Lesson 2: The Linux Terminal

Bioinformatics is often memory and computation intensive, so we’ll be outsourcing our computational work to a bigger computer called a server. This server will run on the Linux operating system. (This is no different than your laptop running on a Windows or Mac operating system.)

Why Linux? The majority of servers run on Linux, a free operating system which inherited its predecessor’s (GNU’s) mission to give users freedom. Linux is completely open source, allowing users to see and modify any part of its inner workings. Linux is also extremely stable, allowing servers to be up for years at a time without restarting.

Your First Commands

  1. Discover your identity. Type whoami into the window that just opened up and hit enter. And just like that you’re talking with your computer, you bioinformatician, you.

So… Commands?

Commands are things you can type into the terminal to perform different actions. There are an endless number of commands, each with a ridiculous amount of options, so do NOT attempt to memorize them on the first try.

How do you know what command to use to do sometihng you want? Simple: for now, we’ll explain commands as you need them. Actually learning (or memorizing) the commands will come naturally from repeated use of the terminal.

Note: Anytime you need a refresher on what a command does, type the command line with the –help option like so: ls --help. If that does not work, try man ls. One (or both) of these will pull up information on how to use the command. Can you figure out what the ls command does?

What Am I Looking At?

When you open up your laptop, you are presented with your “Desktop”. When you open up a terminal (or connect to a server via ssh!), you are presented with your “Home”.

When you want to open up the “Pictures” folder on your laptop, you find the folder labeled “Pictures”, and then open it. Uh-oh… we don’t know how to (1) find something or (2) open something!

Let’s take a step back and talk about all the files in your computer are organized. As you know, you can have different files stored in different places on your computer. You do this by creating folders (inside of other folders), and creating files inside of them. This is exactly how our server works, except we call folders “directories”.

Similar to how “Desktop” is a folder on your computer, “Home” is a directory on your account on the server. And similar to how your “Desktop” can have folders created in it, so can “Home”. You can look at what’s inside with the ls command, which is short for “list”. Type ls to see what’s in your “Home” directory. (We now know how to find something!)

What Can I Do?

There’s nothing in your home directory! Let’s change that by creating a directory. You can do this with the mkdir command. Let’s create a directory called “software” by doing mkdir software. Confirm that this worked by looking at your home directory again.

Now that we can find the “software” directory, let’s move into it (the equivalent of opening a folder on your laptop). Type cd software to change directory to software. Next, type ls and confirm that nothing is in this freshly created directory. Create another directory here called “docs” (yes, directories can contain other directories, much like folders can contain folders!).

Great! You can now make a directory and enter it. The last step is to exit the directory. You can do this by just telling the terminal to change directory to whatever contains the current directory (i.e. the parent directory). The alias for the parent directory is ... Confirm you’ve moved back to the home directory using ls.

On your laptop, if you want to get to a deeply nested folder, you have to keep unfolding the layers by opening multiple folders. Wouldn’t it be nice to be able to just get directly to a folder? We can do this using cd by specifying multiple layers we want to change into. For example, we just created a “docs” inside of “software”. We can get into this directory by typing cd software/docs, where the terminal will recognize “/” as a sign that what follows will be inside of “software”.

Finally, let’s go back home. You might think that cd ../.. will take you there, and you would be right! You’d look at the parent’s parent, which is the home directory. However, there’s an easier way. Much like .. is an alias to the parent directory, ~ is an alias to your home directory. Simply do cd ~ from anywhere and you’ll end up home!

. is a special alias too! Can you figure out what it refers to? Try cd . and see where you go.

[Your Turn!] Investigate Genetic Data

Let’s get to work with some real genetic data!

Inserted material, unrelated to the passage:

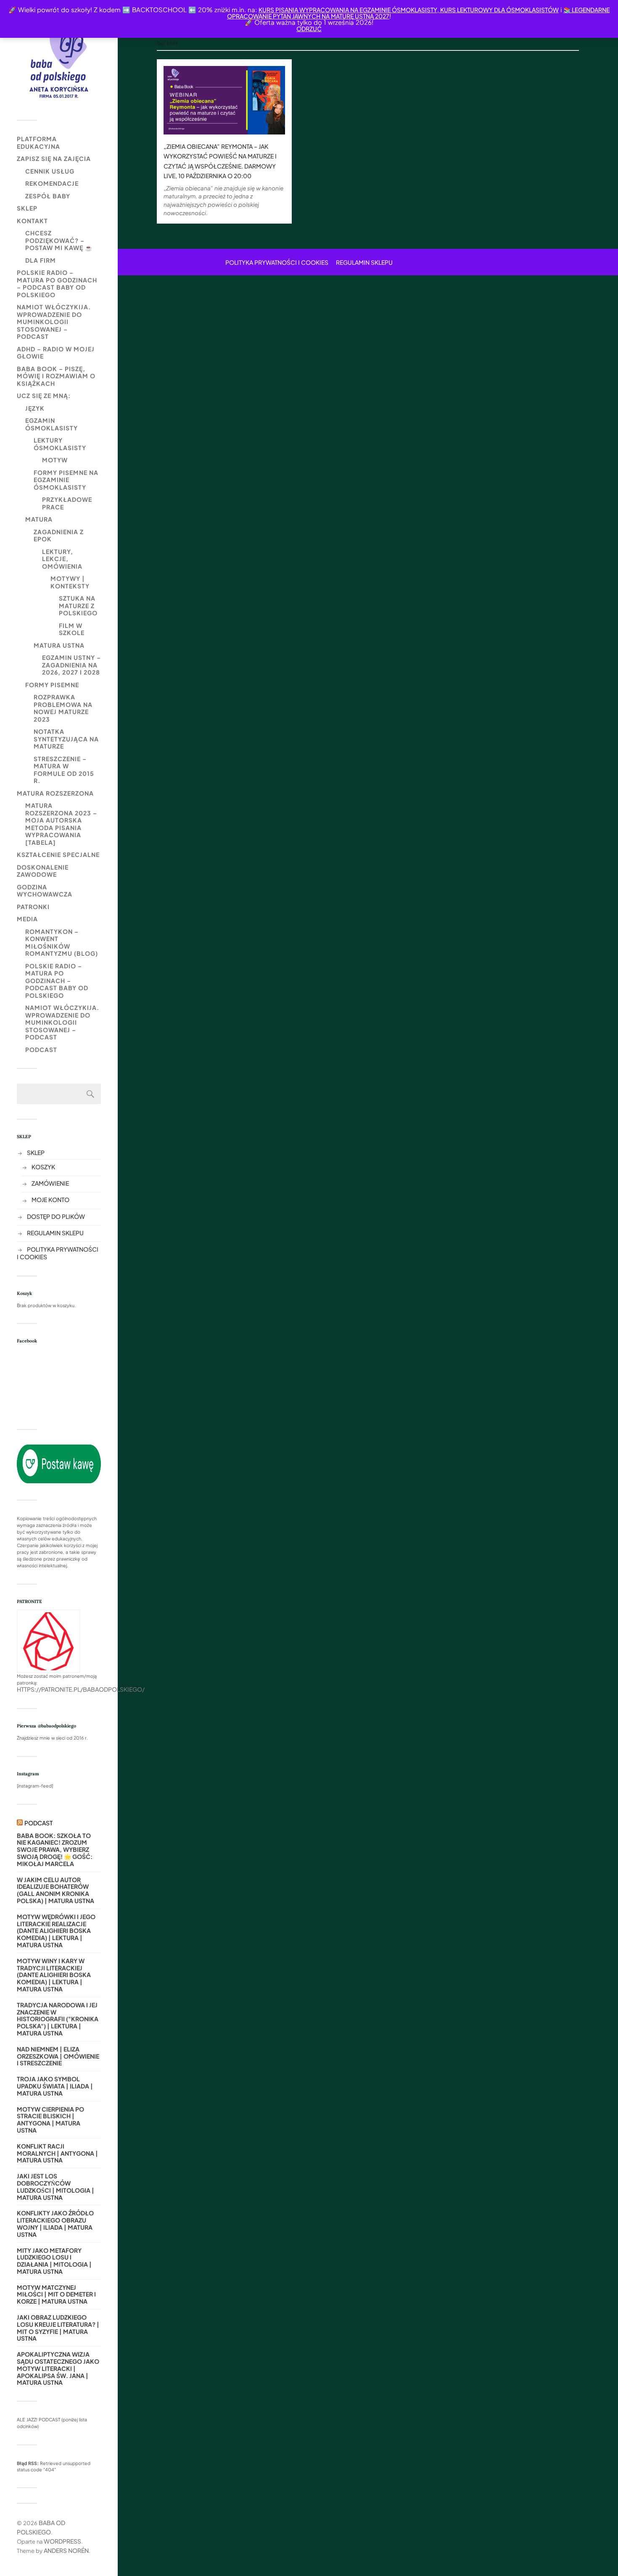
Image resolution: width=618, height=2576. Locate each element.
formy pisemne (52, 684)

Start in your home directory. Create and enter a directory called “week1”. Then run the following command:

wget https://raw.githubusercontent.com/biopython/biopython/master/Doc/examples/ls_orchid.fasta

You’ve just downloaded a file full of a bunch of genetic data! You can take a peek at the first few lines by doing head ls_orchid.fasta. Your job is to analyze this file.

You have 3 tasks:

  1. Print all the contents of the downloaded dataset to terminal window (”standard output”)
  2. Print how many lines there are in the file
  3. Print how many lines there are in the file THAT CONTAIN GENETIC DATA (no headers)

The commands cheat sheet below and the hint above about deciphering commands you’re not familiar with are your friends. Good luck!

Commands Cheat Sheet

ls(list files) Print out the contents of a directory.

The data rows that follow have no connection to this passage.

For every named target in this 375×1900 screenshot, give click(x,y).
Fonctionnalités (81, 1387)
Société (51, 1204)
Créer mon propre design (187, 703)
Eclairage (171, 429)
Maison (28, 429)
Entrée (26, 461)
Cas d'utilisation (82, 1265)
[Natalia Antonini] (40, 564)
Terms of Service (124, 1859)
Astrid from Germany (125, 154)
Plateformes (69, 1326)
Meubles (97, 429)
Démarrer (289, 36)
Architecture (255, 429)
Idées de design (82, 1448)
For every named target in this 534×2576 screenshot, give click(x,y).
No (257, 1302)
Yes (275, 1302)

mkdir(make directory) Create a directory with the same name as the argument you give it.

cd(change directory) Change directory to whatever is specified.

head Print the beginning of the specified file to the terminal.

cat Print whatever follows to the terminal. If a file name is specified, print the contents to the terminal.

wc (word count) Print the number of words in the file name specified after the command.

grep Print out lines matching the specified conditions.